>> BEGIN Supplied material
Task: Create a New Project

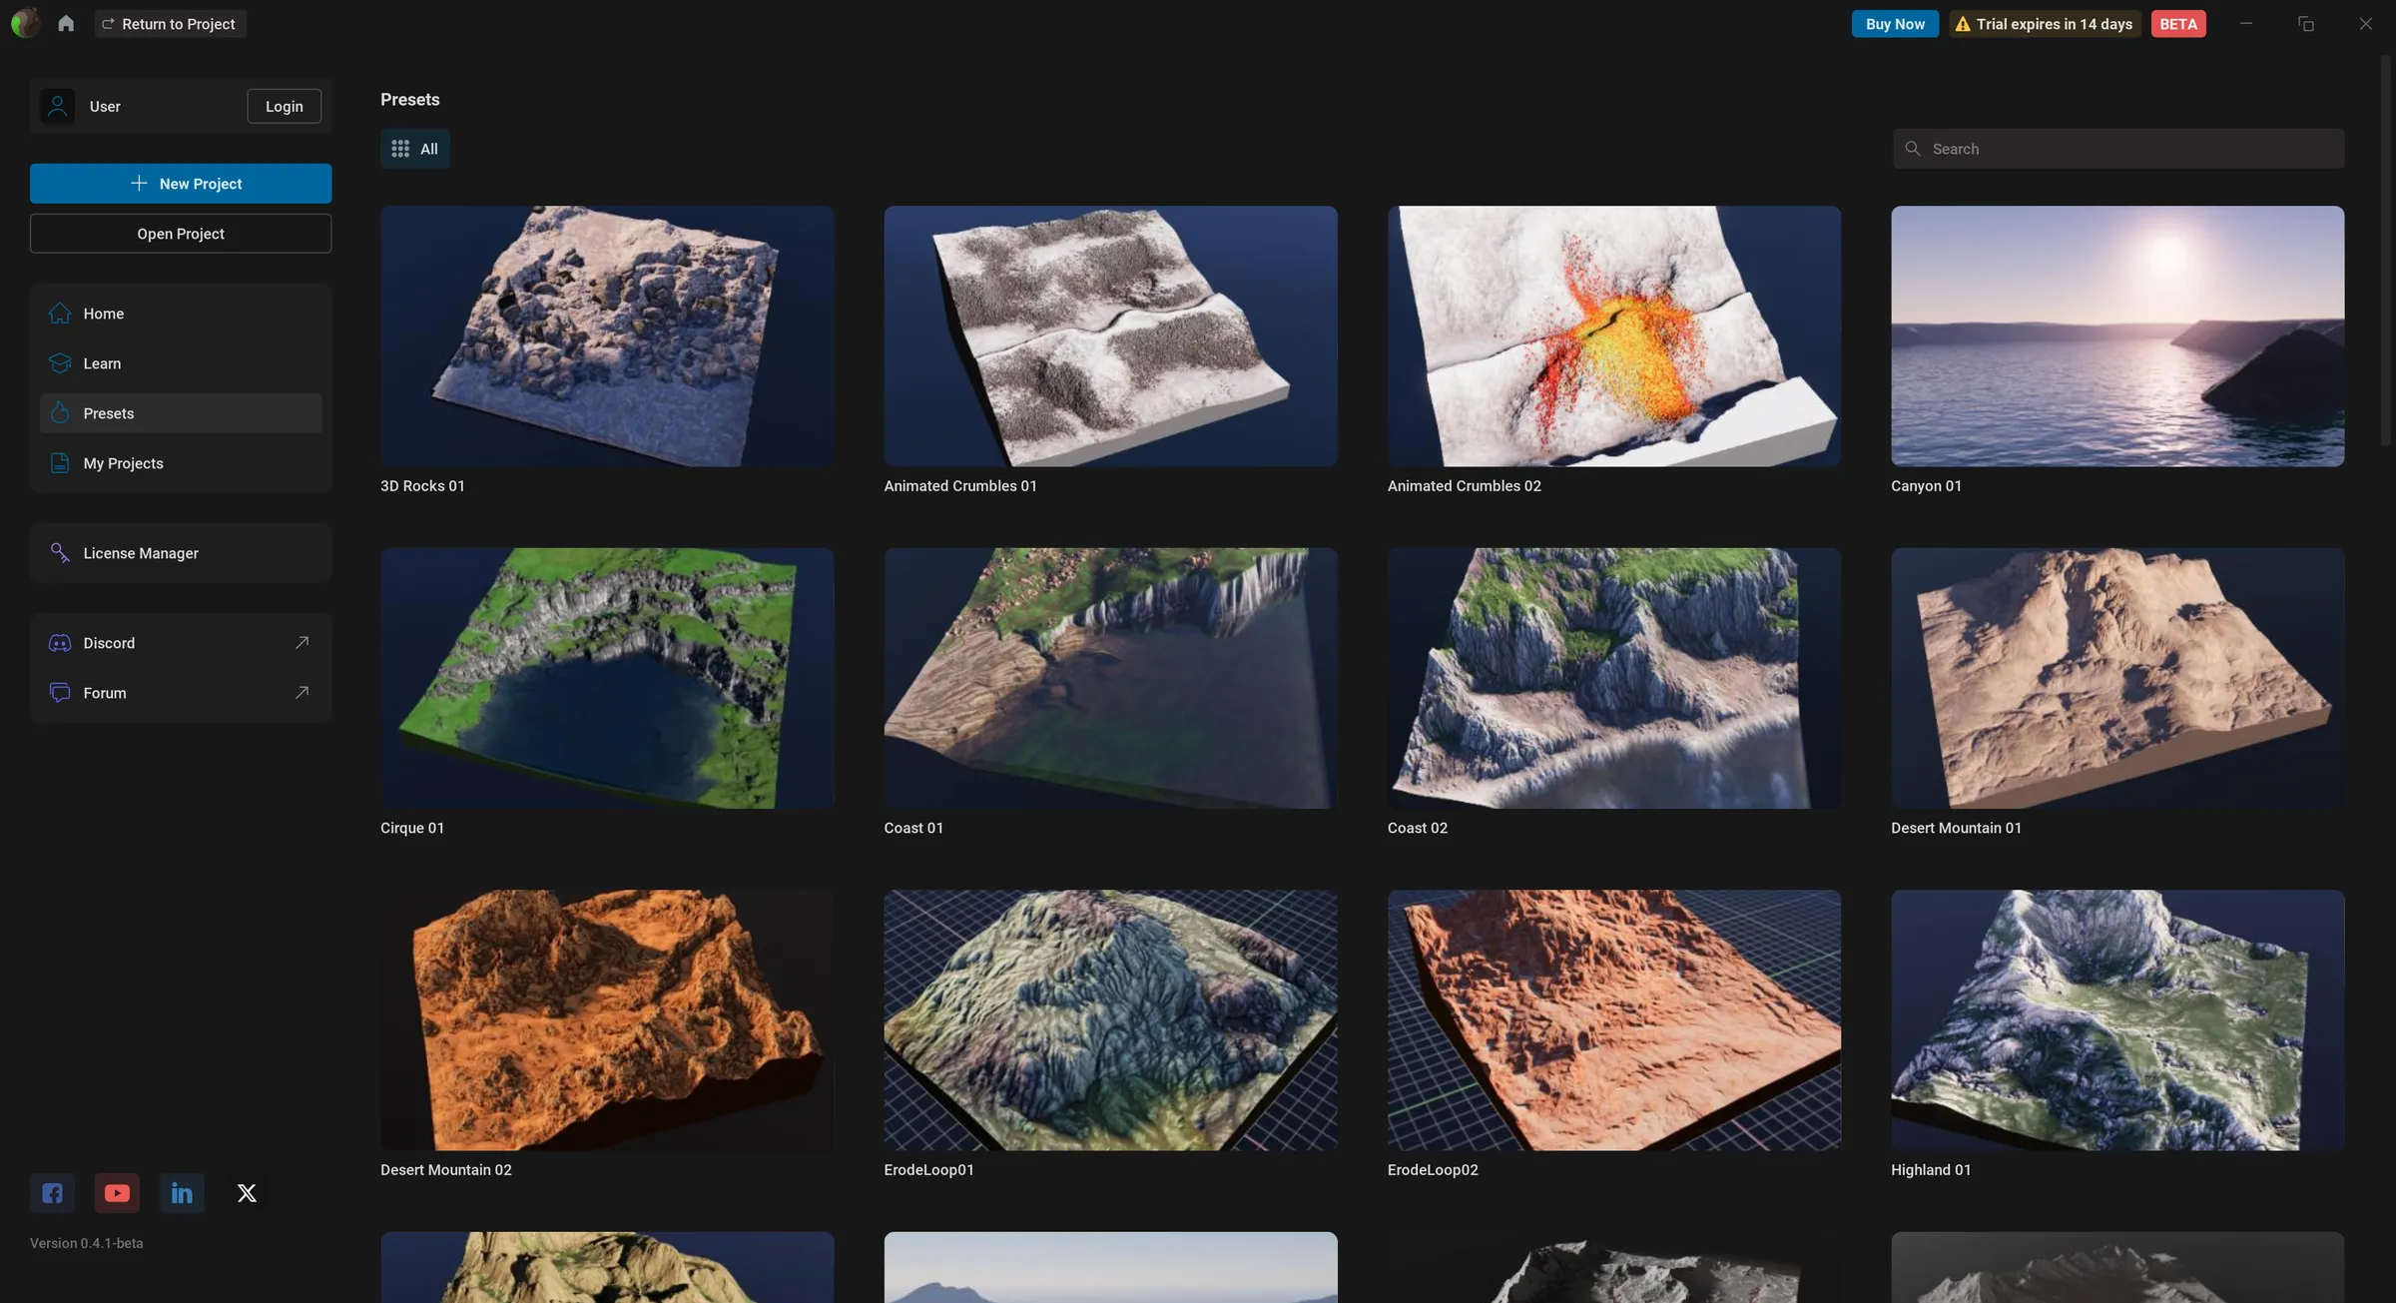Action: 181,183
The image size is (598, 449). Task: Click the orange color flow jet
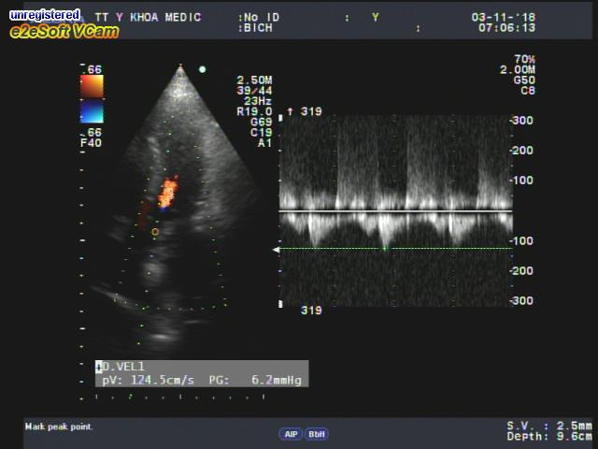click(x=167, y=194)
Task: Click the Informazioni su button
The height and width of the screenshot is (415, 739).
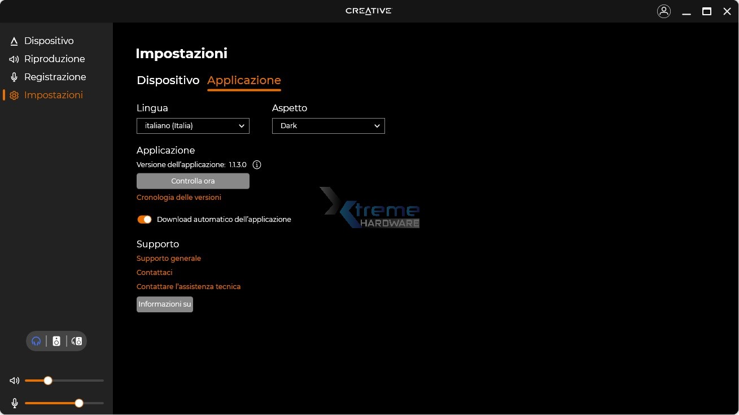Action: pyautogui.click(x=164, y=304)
>> END Supplied material
>> BEGIN Supplied material
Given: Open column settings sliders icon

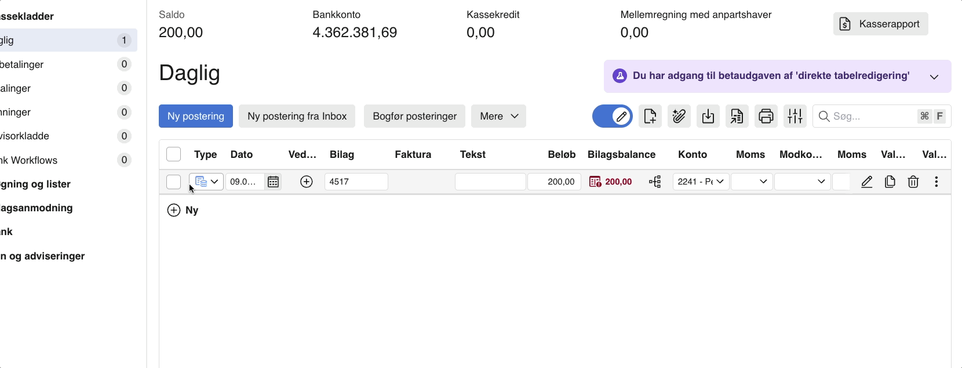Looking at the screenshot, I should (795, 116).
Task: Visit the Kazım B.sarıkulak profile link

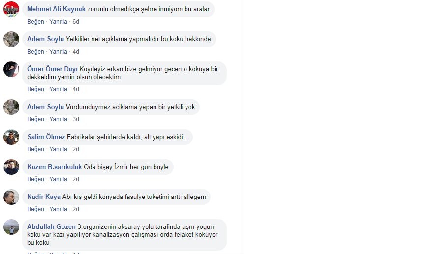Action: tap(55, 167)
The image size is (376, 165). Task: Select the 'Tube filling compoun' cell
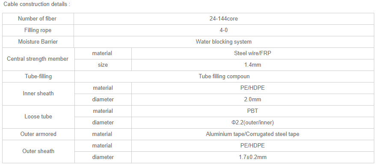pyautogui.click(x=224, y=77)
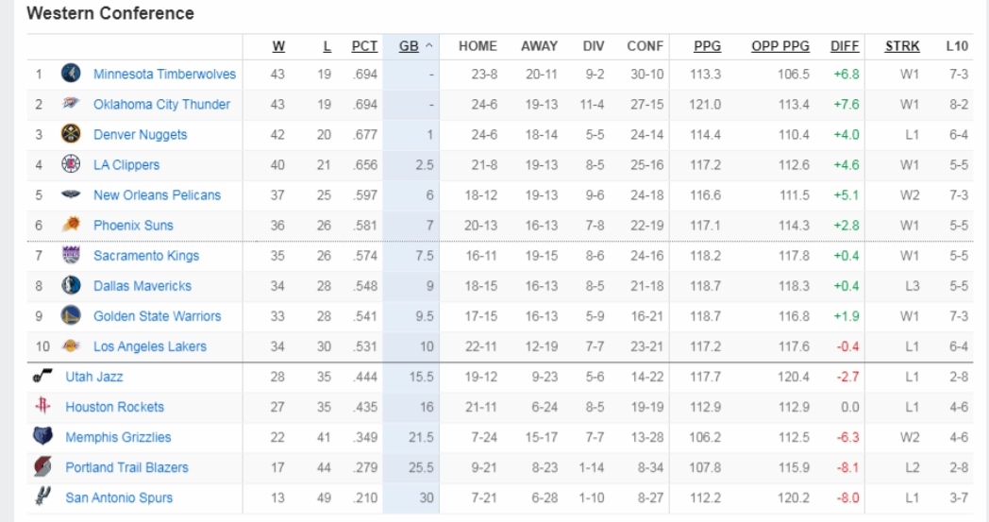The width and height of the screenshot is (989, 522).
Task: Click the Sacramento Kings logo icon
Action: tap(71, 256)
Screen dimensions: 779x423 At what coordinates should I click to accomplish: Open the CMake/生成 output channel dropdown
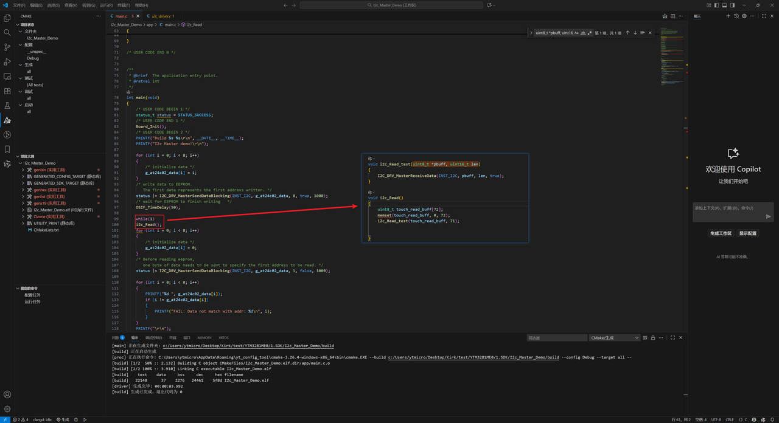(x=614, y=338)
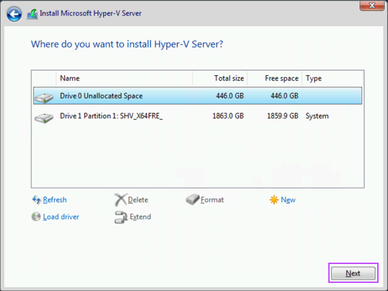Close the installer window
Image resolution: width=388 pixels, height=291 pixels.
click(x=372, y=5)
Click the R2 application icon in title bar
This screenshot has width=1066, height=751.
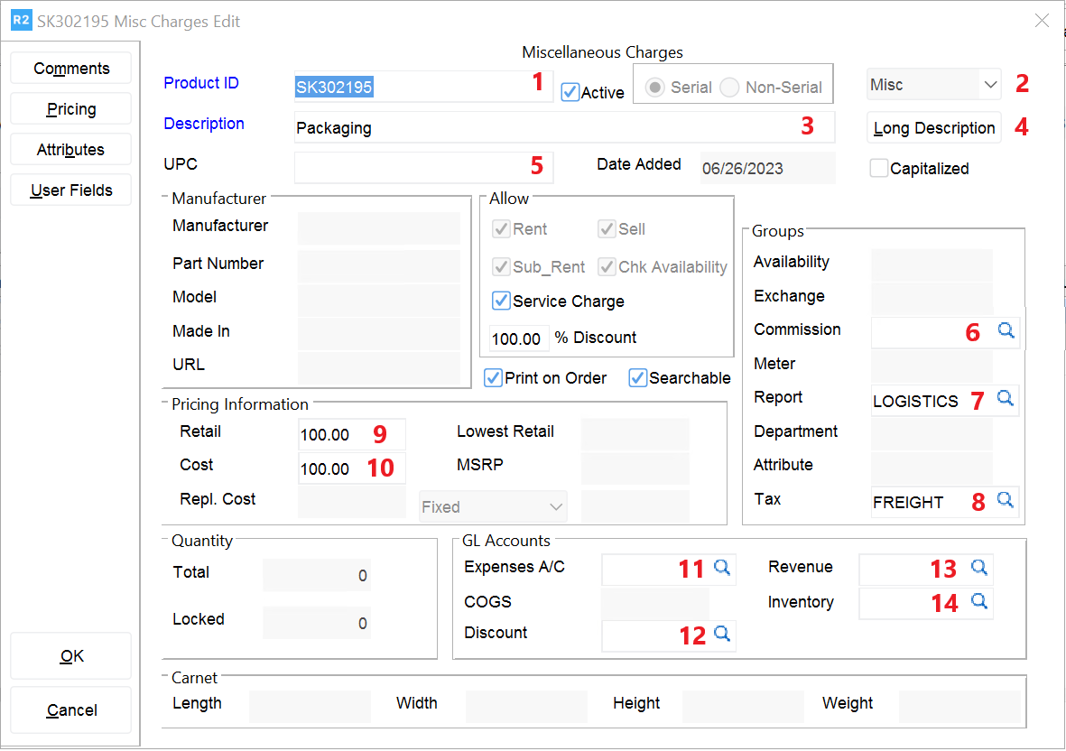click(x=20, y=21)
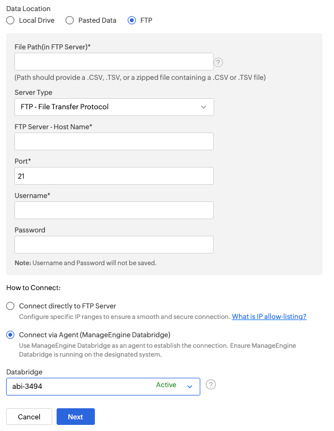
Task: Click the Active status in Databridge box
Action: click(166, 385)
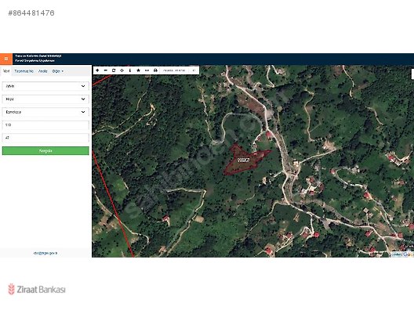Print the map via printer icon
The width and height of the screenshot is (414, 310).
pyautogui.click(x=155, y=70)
>> END Supplied material
## What is needed
List each line in the records above that contains the word "Task". Match the capitalization.

## Solution
Task: Create a New Project
The image size is (598, 449). Task: Click the orange color flow jet
Task: Click the Informazioni su button
Task: Visit the Kazım B.sarıkulak profile link
The image size is (376, 165). Task: Select the 'Tube filling compoun' cell
Task: Click the Sacramento Kings logo icon
Task: Click the Active status in Databridge box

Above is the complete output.